## Task material
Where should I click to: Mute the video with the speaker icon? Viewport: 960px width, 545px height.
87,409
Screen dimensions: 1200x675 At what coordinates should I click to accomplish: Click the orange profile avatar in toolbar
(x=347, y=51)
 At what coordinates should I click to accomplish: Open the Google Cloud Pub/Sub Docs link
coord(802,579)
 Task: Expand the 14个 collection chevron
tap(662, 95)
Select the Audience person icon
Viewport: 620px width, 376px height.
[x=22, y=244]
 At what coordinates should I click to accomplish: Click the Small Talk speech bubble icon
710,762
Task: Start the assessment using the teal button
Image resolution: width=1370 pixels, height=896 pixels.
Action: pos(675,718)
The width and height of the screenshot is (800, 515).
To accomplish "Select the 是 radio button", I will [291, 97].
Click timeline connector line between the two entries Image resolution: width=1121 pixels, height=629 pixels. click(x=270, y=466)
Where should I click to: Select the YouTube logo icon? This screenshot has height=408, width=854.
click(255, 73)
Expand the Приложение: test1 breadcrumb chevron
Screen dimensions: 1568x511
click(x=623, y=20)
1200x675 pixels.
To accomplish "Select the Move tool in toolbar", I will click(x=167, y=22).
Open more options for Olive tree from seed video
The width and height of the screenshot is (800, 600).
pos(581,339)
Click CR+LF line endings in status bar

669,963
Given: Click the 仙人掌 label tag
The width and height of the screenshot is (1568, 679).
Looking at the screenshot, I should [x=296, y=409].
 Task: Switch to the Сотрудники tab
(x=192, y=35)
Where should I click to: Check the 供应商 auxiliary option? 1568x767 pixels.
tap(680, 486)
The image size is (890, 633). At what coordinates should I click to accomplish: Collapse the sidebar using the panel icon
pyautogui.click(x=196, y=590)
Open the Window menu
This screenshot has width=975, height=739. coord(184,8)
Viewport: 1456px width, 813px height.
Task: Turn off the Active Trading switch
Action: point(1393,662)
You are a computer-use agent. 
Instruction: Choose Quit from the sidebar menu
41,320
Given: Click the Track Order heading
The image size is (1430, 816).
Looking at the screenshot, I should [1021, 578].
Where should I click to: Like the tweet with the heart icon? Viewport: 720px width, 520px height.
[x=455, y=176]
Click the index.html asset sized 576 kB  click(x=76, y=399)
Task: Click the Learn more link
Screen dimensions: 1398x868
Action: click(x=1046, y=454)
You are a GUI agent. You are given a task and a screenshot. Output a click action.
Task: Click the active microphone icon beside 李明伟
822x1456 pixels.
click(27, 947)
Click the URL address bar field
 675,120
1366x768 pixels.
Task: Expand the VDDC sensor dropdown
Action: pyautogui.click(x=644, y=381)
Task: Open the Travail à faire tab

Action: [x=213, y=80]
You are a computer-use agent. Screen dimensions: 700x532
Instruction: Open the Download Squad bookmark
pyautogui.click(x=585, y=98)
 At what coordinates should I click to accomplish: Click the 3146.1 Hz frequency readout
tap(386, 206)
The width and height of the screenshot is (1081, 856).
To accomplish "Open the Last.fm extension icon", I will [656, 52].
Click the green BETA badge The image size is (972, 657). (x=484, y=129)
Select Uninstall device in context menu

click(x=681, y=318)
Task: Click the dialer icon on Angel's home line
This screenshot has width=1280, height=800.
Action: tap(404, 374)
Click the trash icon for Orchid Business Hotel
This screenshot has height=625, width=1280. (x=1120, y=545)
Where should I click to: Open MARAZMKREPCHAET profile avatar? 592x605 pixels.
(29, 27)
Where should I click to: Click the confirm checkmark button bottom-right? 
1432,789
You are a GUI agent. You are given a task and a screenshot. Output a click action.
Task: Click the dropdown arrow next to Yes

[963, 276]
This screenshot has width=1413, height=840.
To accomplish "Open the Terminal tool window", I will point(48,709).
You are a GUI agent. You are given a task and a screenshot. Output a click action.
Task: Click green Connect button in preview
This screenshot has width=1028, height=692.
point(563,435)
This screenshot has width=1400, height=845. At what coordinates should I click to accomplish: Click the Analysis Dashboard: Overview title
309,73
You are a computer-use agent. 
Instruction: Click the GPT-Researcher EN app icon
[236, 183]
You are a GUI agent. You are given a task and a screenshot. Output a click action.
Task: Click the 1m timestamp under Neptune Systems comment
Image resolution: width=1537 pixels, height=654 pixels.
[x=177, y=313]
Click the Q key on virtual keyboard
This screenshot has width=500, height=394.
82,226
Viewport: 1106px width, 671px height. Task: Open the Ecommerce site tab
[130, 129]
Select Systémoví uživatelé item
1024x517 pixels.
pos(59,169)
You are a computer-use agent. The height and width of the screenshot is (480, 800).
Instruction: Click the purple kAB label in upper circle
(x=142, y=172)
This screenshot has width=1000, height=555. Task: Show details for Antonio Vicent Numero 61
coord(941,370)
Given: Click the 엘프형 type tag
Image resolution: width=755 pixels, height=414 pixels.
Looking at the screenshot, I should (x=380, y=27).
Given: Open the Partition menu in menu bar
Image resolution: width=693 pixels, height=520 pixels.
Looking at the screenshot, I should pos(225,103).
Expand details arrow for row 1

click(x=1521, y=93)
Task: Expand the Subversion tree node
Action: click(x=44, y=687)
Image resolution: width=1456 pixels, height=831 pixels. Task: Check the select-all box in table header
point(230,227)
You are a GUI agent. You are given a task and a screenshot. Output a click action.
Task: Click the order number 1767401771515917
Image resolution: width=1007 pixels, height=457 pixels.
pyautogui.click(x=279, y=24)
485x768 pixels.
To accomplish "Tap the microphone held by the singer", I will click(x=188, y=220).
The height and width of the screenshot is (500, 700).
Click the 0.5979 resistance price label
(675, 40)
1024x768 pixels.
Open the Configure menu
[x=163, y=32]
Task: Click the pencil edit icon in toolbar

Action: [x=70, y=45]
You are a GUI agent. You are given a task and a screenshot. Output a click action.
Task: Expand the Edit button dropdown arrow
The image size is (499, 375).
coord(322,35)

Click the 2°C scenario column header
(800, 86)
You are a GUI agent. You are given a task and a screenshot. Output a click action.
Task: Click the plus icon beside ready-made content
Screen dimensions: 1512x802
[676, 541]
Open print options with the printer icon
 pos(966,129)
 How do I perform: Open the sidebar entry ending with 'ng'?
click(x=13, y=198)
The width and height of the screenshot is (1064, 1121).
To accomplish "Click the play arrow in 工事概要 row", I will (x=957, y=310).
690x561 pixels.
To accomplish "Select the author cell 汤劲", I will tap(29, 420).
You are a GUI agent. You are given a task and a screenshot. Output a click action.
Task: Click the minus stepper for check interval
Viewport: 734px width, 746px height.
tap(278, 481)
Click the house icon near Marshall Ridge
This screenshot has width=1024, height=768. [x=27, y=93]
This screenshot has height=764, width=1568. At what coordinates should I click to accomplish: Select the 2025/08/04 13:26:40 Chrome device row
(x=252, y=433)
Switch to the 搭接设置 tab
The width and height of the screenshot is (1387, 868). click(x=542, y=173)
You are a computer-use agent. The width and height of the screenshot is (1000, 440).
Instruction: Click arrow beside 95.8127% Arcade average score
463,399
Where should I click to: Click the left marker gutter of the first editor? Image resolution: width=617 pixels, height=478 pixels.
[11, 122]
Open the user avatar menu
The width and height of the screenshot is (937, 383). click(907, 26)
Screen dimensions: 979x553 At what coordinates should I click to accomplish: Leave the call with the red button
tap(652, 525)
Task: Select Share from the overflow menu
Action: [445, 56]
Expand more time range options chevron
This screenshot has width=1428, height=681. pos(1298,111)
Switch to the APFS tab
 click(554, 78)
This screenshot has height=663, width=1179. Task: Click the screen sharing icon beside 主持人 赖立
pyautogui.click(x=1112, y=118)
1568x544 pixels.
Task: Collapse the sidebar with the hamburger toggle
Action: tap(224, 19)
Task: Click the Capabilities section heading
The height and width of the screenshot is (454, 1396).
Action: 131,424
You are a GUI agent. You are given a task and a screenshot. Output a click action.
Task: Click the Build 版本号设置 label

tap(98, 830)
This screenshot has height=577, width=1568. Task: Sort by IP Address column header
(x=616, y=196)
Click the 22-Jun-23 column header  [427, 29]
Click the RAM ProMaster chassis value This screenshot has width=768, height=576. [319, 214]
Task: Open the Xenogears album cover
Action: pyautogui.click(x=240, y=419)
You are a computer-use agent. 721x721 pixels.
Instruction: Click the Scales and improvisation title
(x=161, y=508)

## Requirements
Copy out the lines of the listing above, starting with the line that contains "690x561 pixels." and going on through the line that contains "tap(278, 481)", keeping every line in full. Increase each click coordinate in the answers by 53.

## Task response
690x561 pixels.
To accomplish "Select the author cell 汤劲", I will tap(82, 473).
You are a GUI agent. You are given a task and a screenshot. Output a click action.
Task: Click the minus stepper for check interval
Viewport: 734px width, 746px height.
tap(331, 534)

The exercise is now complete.